** Opening Quoted passage block **

When the IoT Meets IRS: Intelligent Reflecting Surfaces for Massive IoT Connectivity

 

The concept of Intelligent Reflecting Surface (IRS) has emerged as a transformative and revolutionary technology for providing seamless coverage and to achieve energy and spectrum efficiency for cost-effective wireless networks.

The architecture of the IRS comprises of arrays of passive and reconfigurable antenna elements printed on a low-cost substrate [1]. Each element in the IRS structure is equipped with a phase shifter to control the transmission of the incident signal [2]. The IRS reflects the incident plane wave in the form of a beam in the desired direction by adjusting the phase difference between each passive element [3]. Although the IRS itself is in the infancy phase, its applications and utility in other domains are growing exponentially.

Using IRS for the Internet of Things (IoT)?

Typically, the Internet-of-things (IoT) applications range from monitoring services in remote locations to continual sensing of the environment [4]. However, the limited power of such IoT devices restraint the transmission range. The monitoring services can be implied in different industries, which may vary from health management using wearable devices, tackling emergencies in disaster scenarios, etc. requires information to be uploaded without being lost. To effectively handle such situations, the key property of IRS, i.e., coverage enhancement, may be helpful for enhancing the functionality of IoT devices. Therefore, for the uninterrupted operations of IoT devices with improved coverage, the use of the IRS with the IoT is one of the cost-effective and feasible options.

IRS Replacing the Relays in IoT Networks?

Due to the low-power nature of IoT devices, relays provide an alternative path (non-line of sight) to overcome the channel impairments that occurred due to the presence of obstacles between the source and the destination device. There are several protocols of relay communication, e.g., amplify-and-forward, decode-and-forward, compress-and-forward, etc. The presence of relays provides an additive advantage to the IoT network and brings an exponential increase in the performance. However, there are some disadvantages to using them, which are often overlooked. We have pointed out the following key issues that may arise due to the presence of relays in the IoT network;

1. The amount of interference in the IoT network may increase by adding an excessively large number of relay devices [5].

** Closing Quoted passage block **
** Opening Raw data block **

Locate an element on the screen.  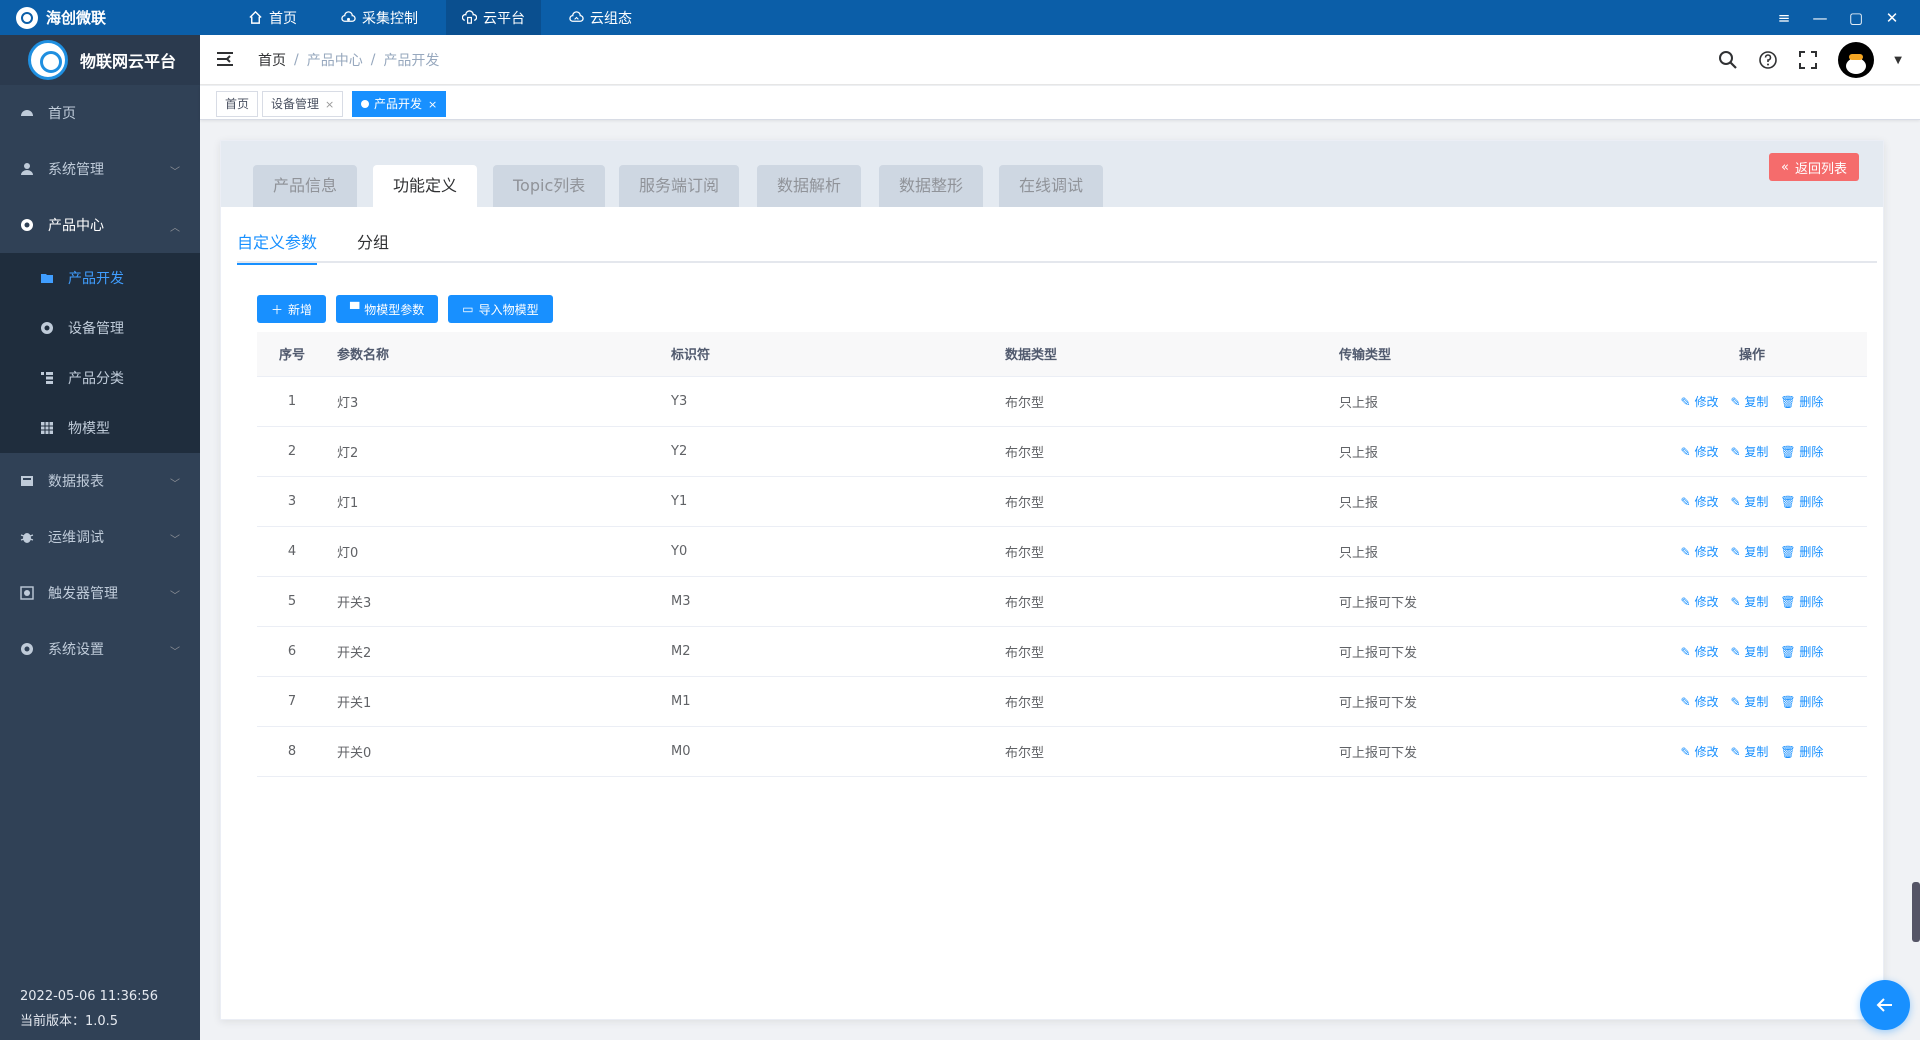
sidebar-item-ops-debug: 运维调试 ﹀ is located at coordinates (100, 537).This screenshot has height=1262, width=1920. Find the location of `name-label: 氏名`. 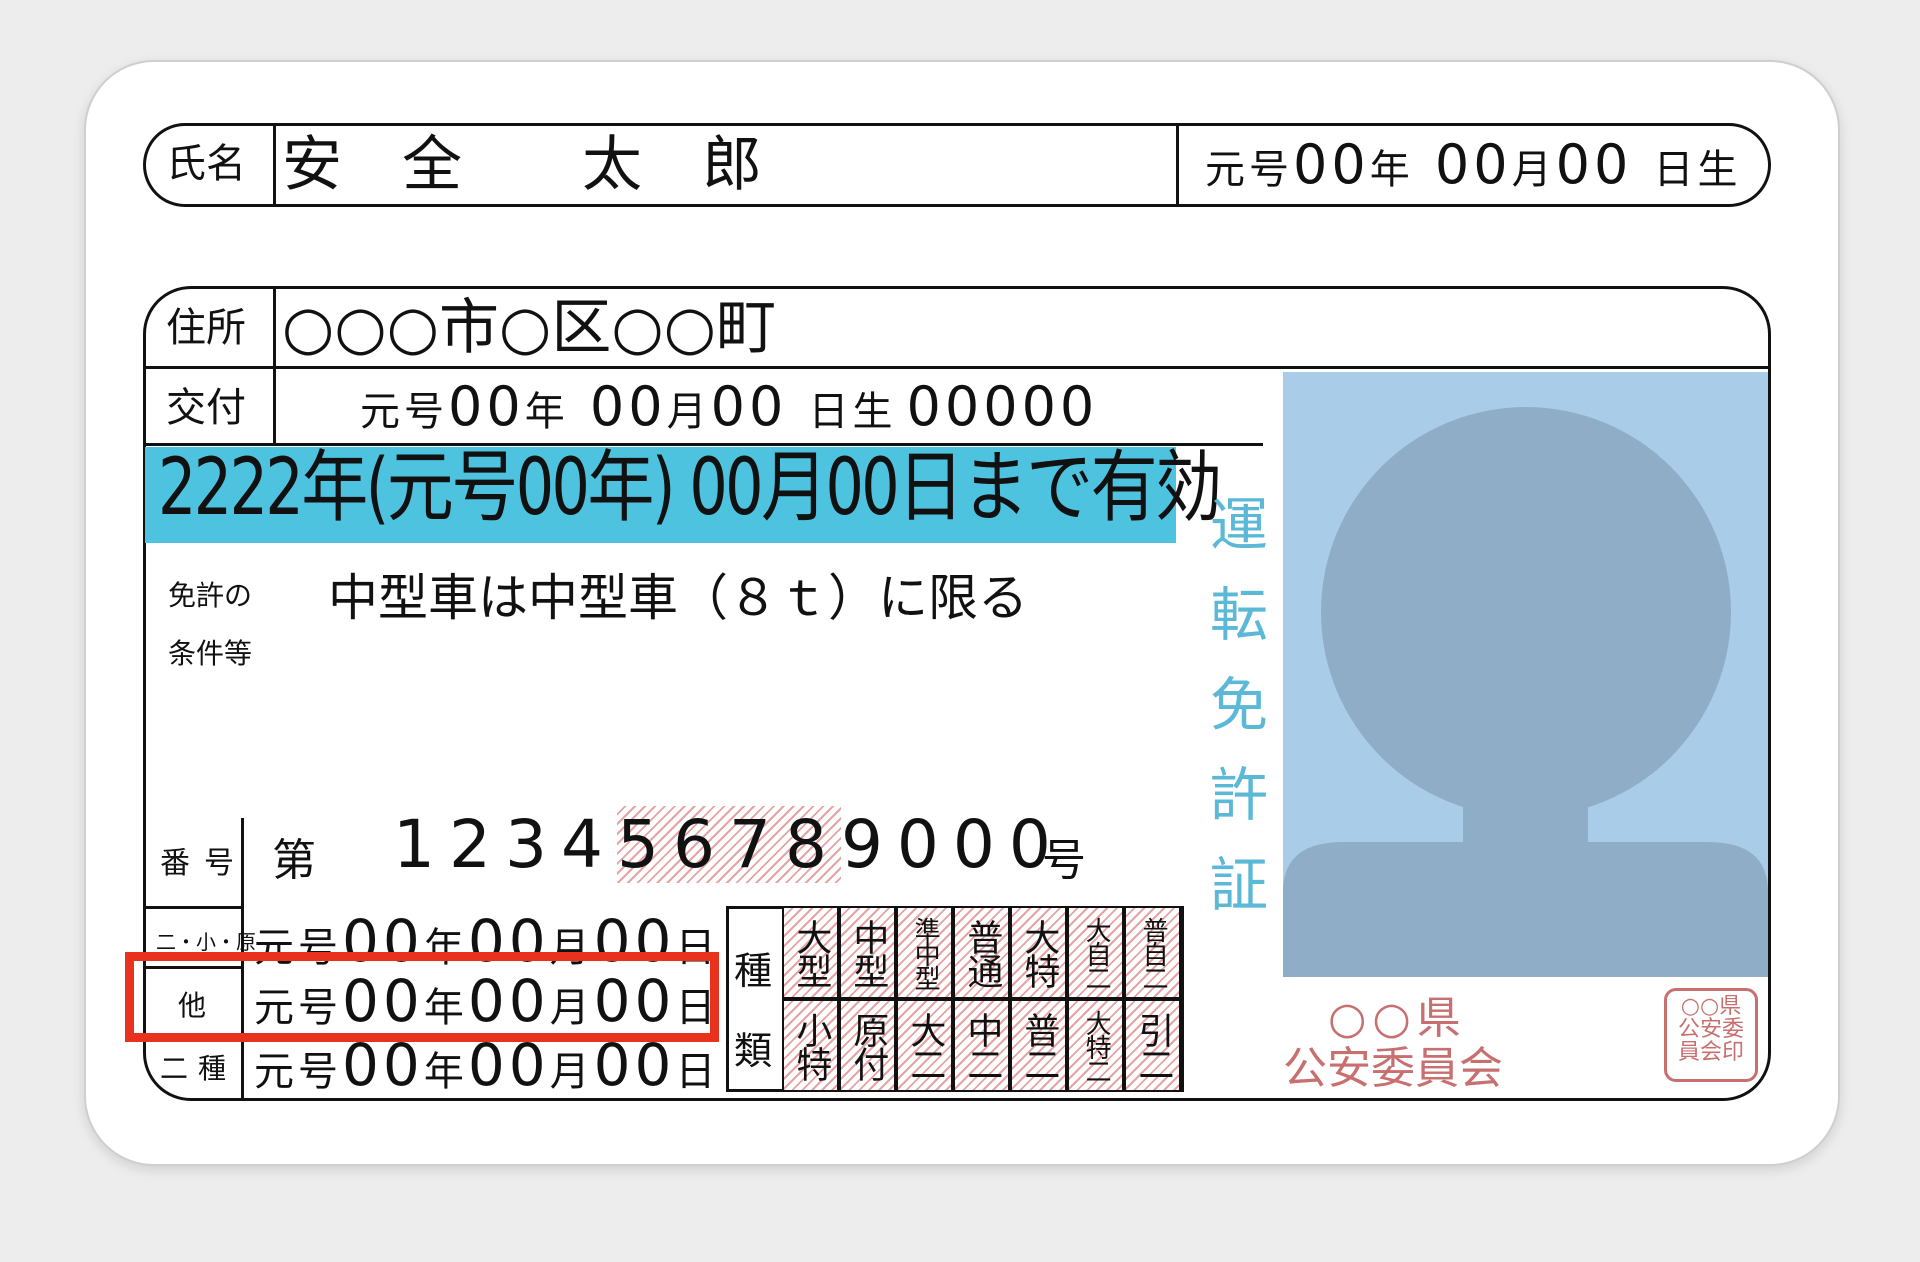

name-label: 氏名 is located at coordinates (206, 164).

** Closing Raw data block **

▸ **How to complete this task**:
In the piece on intelligent reflecting surfaces for IoT, what may increase when an excessively large number of relay devices is added? The material was drawn from a separate source.

▸ **Task response**:
The amount of interference in the IoT network.